SHORT EXERCISE —
Lay out as a numbered list the lines from the one containing "Where should I" through the last line, both included, skipping blank lines and leaving the pictures out.

ENTRIES —
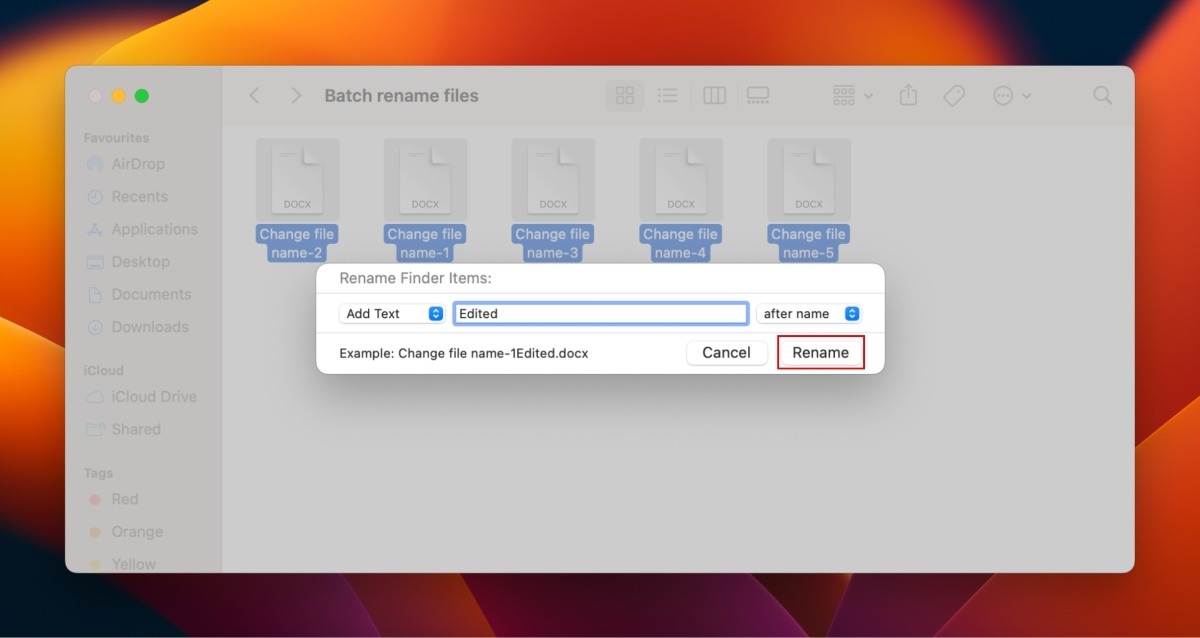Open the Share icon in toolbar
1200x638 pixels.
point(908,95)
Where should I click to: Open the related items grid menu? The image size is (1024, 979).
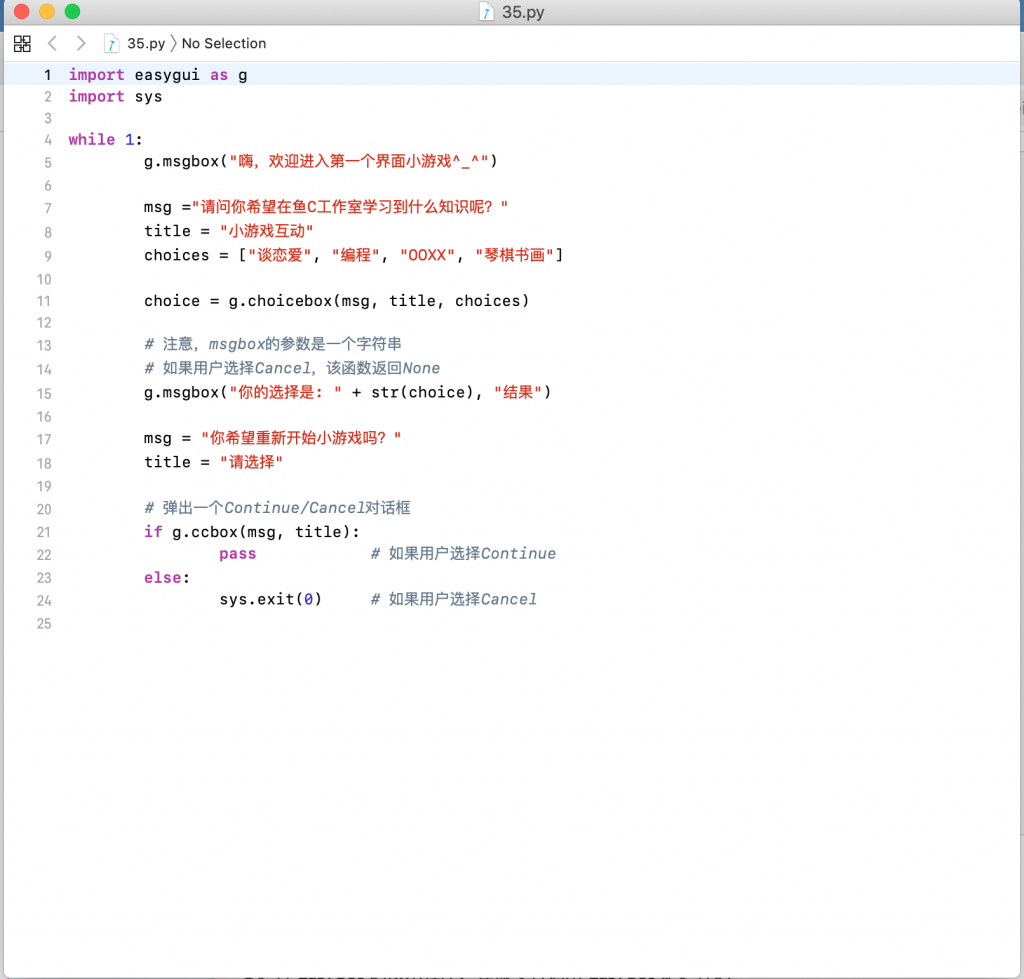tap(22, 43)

RESULT —
1. Where should I click to: Open the related items grid menu? The image size is (1024, 979).
2. tap(22, 43)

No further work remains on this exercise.